So the kinds of things that can be destroyed are the things with parts, and those are the sorts of things that change, right? Even if they’re not destroyed, what’s a tip off to something being composite? The fact that it changes. Suppose I take a bar of metal and I bend it. I haven’t destroyed it, but I’ve changed it. I’m able to change it by rearranging the relationships between the various parts. My body is constantly changing because the relationships between my arms and my head and so forth, my muscles are moving. You rearrange the parts, the thing changes. Oh, but that means it’s got parts and could be destroyed. So we’ve got some nice generalizations. Things that change have parts; things with parts can be destroyed. What are the kinds of things that you can change and destroy? Those are the familiar empirical objects that we can see: pieces of paper, bodies, pieces of chalk, bars of metal.
In contrast, on the whole other side, you’ve got things that are invisible, like the number three — nobody sees the number three — things that are invisible, that never change. The number three never changes, right? The number three is an odd number. It’s not as though, oh, today it’s odd but maybe tomorrow it’ll be even. It’s eternally an odd number. Three plus one equals four today, yesterday and forever. These facts about the number three will never change. The number three is changeless. So the forms are eternal; they’re invisible; they are changeless. They’re simple, and simple things can’t be destroyed; forms can’t be destroyed.
You put all this together; these are the sorts of thoughts that Socrates assembles, and I’ve got the initial thoughts up there on the board. [See Figure 8.1] All right.
So premise number one, only composite things can be destroyed. Premise number two, only changing things are composite. So if you put one and two together, you’d get: only changing things could be destroyed. And now add three, invisible things don’t change. Well, if you’ve got to be the kind of thing that can change in order to be composite and you’ve got to be composite in order to be destroyed, invisible things don’t change, follows four, invisible things can’t be destroyed. That’s the metaphysical thesis that Socrates comes to by thinking about cases. And that’s the crucial premise or sub-conclusion for the immortality of the soul, because then Socrates invites us to think about the soul. Is the soul visible or invisible? He says, pretty obviously, “it’s invisible.” But if invisible things can’t be destroyed, the soul can’t be destroyed. So one, two and three got us four, invisible things can’t be destroyed, but five, the soul is invisible so six, the soul can’t be destroyed. That’s my best attempt at reconstructing the argument from simplicity. It’s not as though Plato himself spells it out with premises and conclusions like that, but I think this is fairly faithful to the kind of argument he means to put forward.

▶ DATASET EXCERPT:
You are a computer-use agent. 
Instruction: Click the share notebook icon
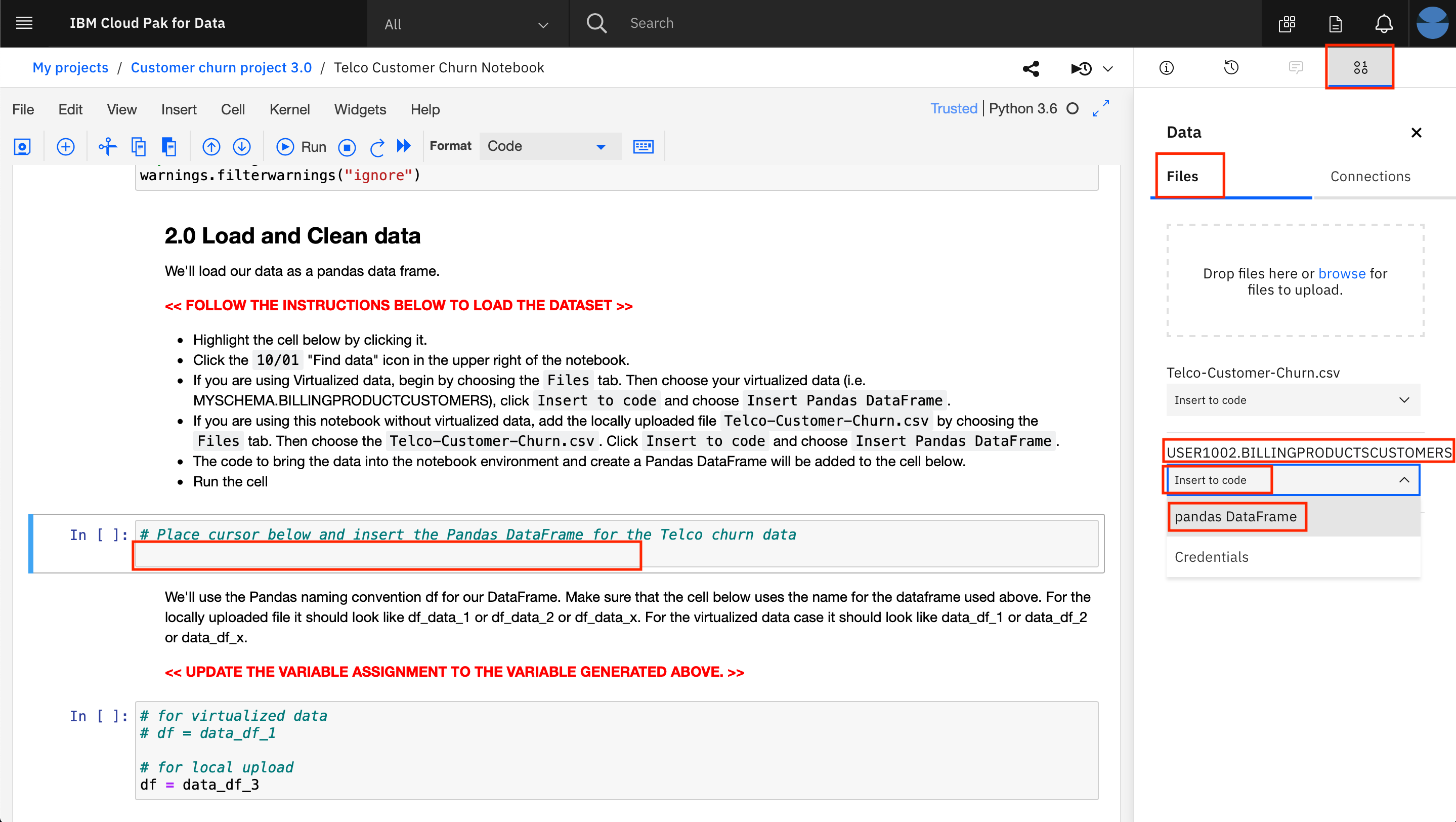1031,68
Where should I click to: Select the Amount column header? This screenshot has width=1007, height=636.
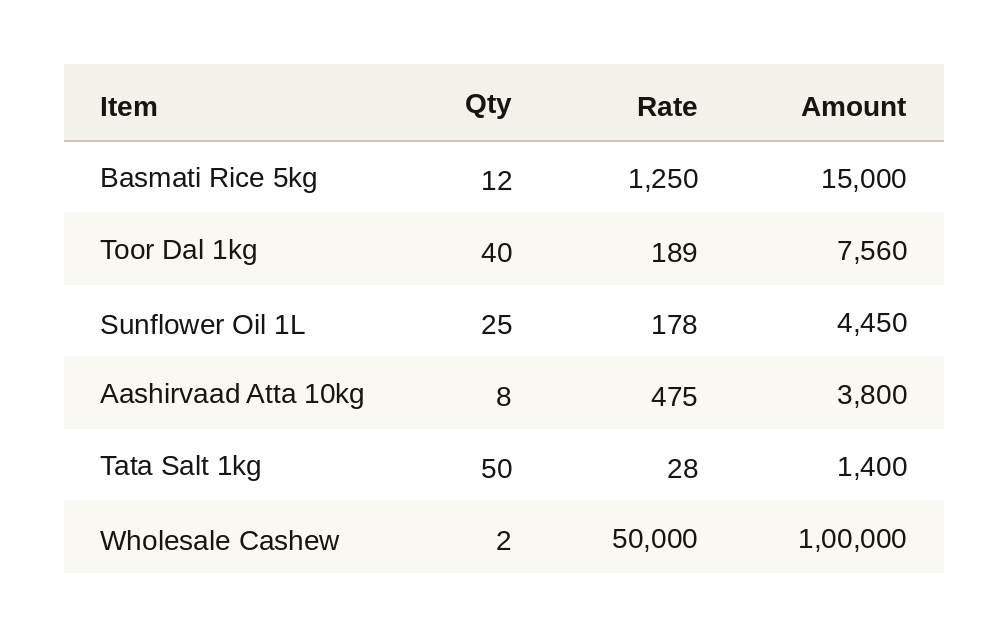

▶ PROBLEMS TO SOLVE:
(A) Summarize the lecture excerpt on Socrates' argument from simplicity in two sentences.
(B) Answer these questions about the lecture excerpt on Socrates' argument from simplicity:
(i) What object does the speaker bend to show that something can be changed without being destroyed?
(ii) What sum involving the number three is said to hold today, yesterday and forever?
(iii) What is premise number two of the reconstructed argument?
(C) Write the next part of the lecture excerpt on Socrates' argument from simplicity, starting after its final sentence.

▶ TASK ANSWERS:
(A) The lecture ties change, composition and destruction together: things that change have parts, and things with parts can be destroyed, while invisible things such as the number three and the forms never change and so cannot be destroyed. From these premises it reconstructs Socrates' argument that the soul is invisible and therefore cannot be destroyed.

(B)
(i) A bar of metal.
(ii) Three plus one equals four.
(iii) Only changing things are composite.

(C)
And in a moment I’ll turn to evaluating whether that’s a good argument or not. But I think it’s a pretty interesting argument; it’s an argument worth taking fairly seriously. Except, I’ve got to confess to you that Socrates doesn’t quite conclude the way I would’ve thought he would’ve concluded. So I’ve had the argument conclude six, the soul can’t be destroyed. But what Socrates actually says is — his actual conclusion is — “And so the soul is indestructible or nearly so.” That’s rather an odd qualification, “or nearly so.” The conclusion that Socrates reaches from his examination of change and invisibility and so forth and so on, and compositeness versus simplicity, is that “the soul is indestructible or nearly so.”
Chapter 3. Does Indestructibility and Invisibility of the Soul Necessarily Mean Immortality? Objections from Cebes and Simmias [00:19:01]
Now, adding that qualification opens the door to a worry. The worry gets raised by Cebes who says, even if we grant that the soul is nearly indestructible, that’s not good enough to get us immortality. And he gives a very nice analogy of somebody who’s — a coat, which could outlast the owner but isn’t immortal. Or the owner could go through several coats; but still at some point the owner’s going to die as well. The owner is far more immortal, in that sense, closer to immortality. And I’ve gone through many coats in my life, but for all that, I’m not indestructible. If all we’ve got is the mere fact that the soul is “nearly” indestructible, it takes a whole lot more work to destroy it, maybe it lasts a whole lot longer; maybe it goes through a whole lot of bodies being reincarnated a half-dozen, or a dozen, or hundred times before it wears out and gets destroyed. That’s not enough to give us the immortality of the soul. That’s the objection that Cebes raises. And one of the oddities is that, as far as I can see, Socrates never responds to that objection. Raises the objection — that is, Plato raises the objection in the voice of Cebes — but Socrates, on Plato’s behalf, never answers the objection.
It’s hard to say what exactly is going on. It might be that Plato’s worried that he hasn’t really shown that the soul is immortal afterwards. Maybe this argument from simplicity isn’t really as good as it needs to be. And maybe that explains why Plato then goes on to offer yet another argument. After all, if this argument really did show the immortality of the soul, why would he need to offer a further argument? — The argument from essential properties, which we’ll be turning to later. So maybe Plato just thought there wasn’t a good answer to Cebes’ objection. But I want to say, on Plato’s behalf, or at least on behalf of the argument, Socrates should never have concluded the argument with this odd qualifying phrase that the soul is “indestructible or nearly so.” He should’ve just said the soul is indestructible, full stop.
After all, if we have premises one, two, and three — only composite things can be destroyed, only changing things are composite, invisible things don’t change — if you put those together, you get four, invisible things can’t be destroyed. You don’t get the more modest conclusion, “invisible things can’t be destroyed or it’s a whole lot harder to destroy them.” If we’ve got one, two and three, we’re entitled to the bold conclusion: “invisible things can’t be destroyed, period.” Full stop. And then if five is true, if the soul really is invisible, we’re entitled to conclude six, the soul can’t be destroyed — not, the soul can’t be destroyed, or if it can be destroyed it’s very, very hard and takes a very, very long time. We are, rather, entitled to the bolder conclusion, the soul can’t be destroyed, full stop, period, end of the discussion.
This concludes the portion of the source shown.